A prospective domain name owner can eliminate or substantially reduce the risk that a domain name will infringe upon a protected trademark or service mark by performing proper due diligence. Domain name trademark infringement can occur if your domain name infringes upon a protected trademark that is being used in commerce. Since the information in this post is geared towards readers seeking to engage in commercial activities through the Internet, it is essential to avoid pitfalls before you purchase or register your desired domain. Most readers will be looking to acquire a domain name that either identifies your business (or some good or service you intend to sell) or at least relates to your product and/or service.
You should not register or purchase a domain name without first determining if the desired domain is identical or confusingly similar to an existing trademark or service mark. If your domain name is likely to cause consumer confusion in the market place, it may in fact infringe upon that mark. For purposes of domain name protection, you will need to understand what constitutes a likelihood of consumer confusion. In essence, a likelihood of consumer confusion exists if use of a trademark in connection with the sale of a good (or use of service mark in connection with offering a service) constitutes infringement if it is likely to cause consumer confusion as to: i) the source of those goods; or ii) as to the sponsorship or approval of such goods.
You should perform the following steps before you acquire a domain name to determine if the name could potentially infringe upon another trademark or service mark:
Step 1: Conduct a search on several popular search engines (Google, Bing, etc.) to determine if the desired domain name is being used to identify a business or the name of that business’s goods or services. Review each result that looks like it could possibly contain your desired domain name used to identify a business name (trade name) or the name of its goods or services. If you do find a business that identifies itself or any of its goods or services with a name that is similar to your desired domain, proceed carefully.
Step 2: Perform a search at Whois.net to see if there are any domain names that are identical or similar to your desired domain name or that contain identical or similar text. If your search results in any matches, you should examine each web site and the “whois” record for each hit. If you find a trade name or any actual goods or services that use your desired domain name, I suggest looking for another domain.
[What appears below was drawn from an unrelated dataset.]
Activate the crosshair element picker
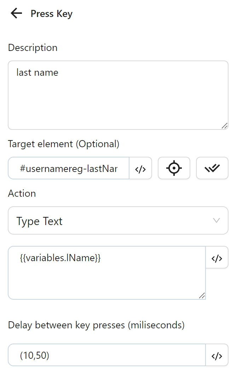 point(174,168)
Step 3: Perform a search of the United States Patent & Trademark Office (“USPTO”) database called the Trademark Electronic Search System (“TESS”). TESS contains all federally registered trademarks and Service marks, all dead or abandoned trademarks and Service marks (previously filed) and all pending applications for trademark registration.
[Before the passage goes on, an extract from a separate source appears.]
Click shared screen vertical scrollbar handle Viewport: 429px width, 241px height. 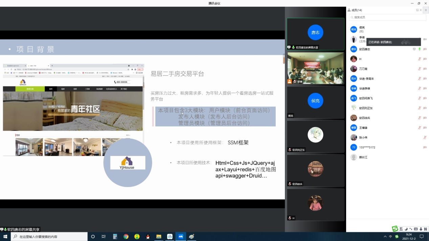tap(284, 58)
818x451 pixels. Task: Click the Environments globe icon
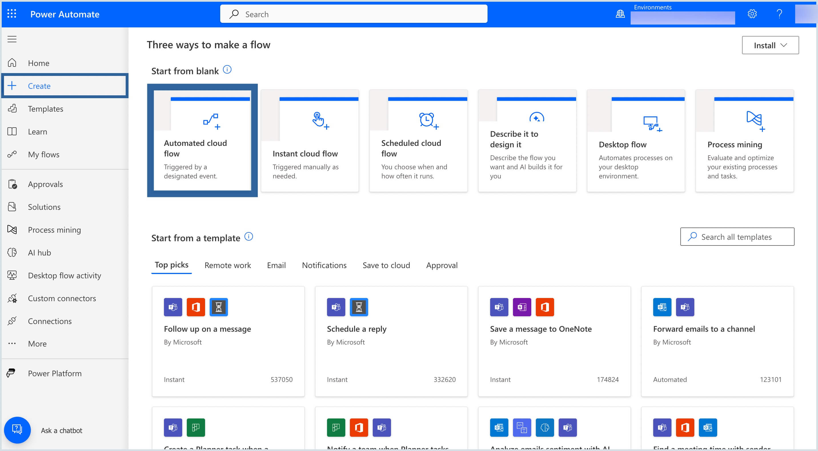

However, you should also hire a trademark attorney, or at least a reputable search firm, to do a national trademark, service mark, trade name and/or domain name search for you. A good search by a capable attorney or search firm will do a comprehensive search and give you a written report of the results. If the search results show that there are any identical or similar trademarks, service marks, trade names or domain names, you should seriously consider eliminating the domain name and purchase another.
Although I am an attorney, I do not concentrate my practice in the area of trademarks or trade names. I have seen firsthand the value in retaining a highly qualified professional to perform a search and provide you with a comprehensive opinion and recommendation. So, you should skip steps 1-3 and let your trademark attorney do it. Keep in mind that the question of whether a domain name will infringe on another trademark requires knowledge and interpretation of trademark law. In many cases, a desired domain name will not infringe on another trademark or service mark even if you find an identical or similar marks after performing a search. Domain name trademark infringement depends upon the facts and circumstances surrounding each particular case, and this is certainly not clear and should not be interpreted by non-professionals.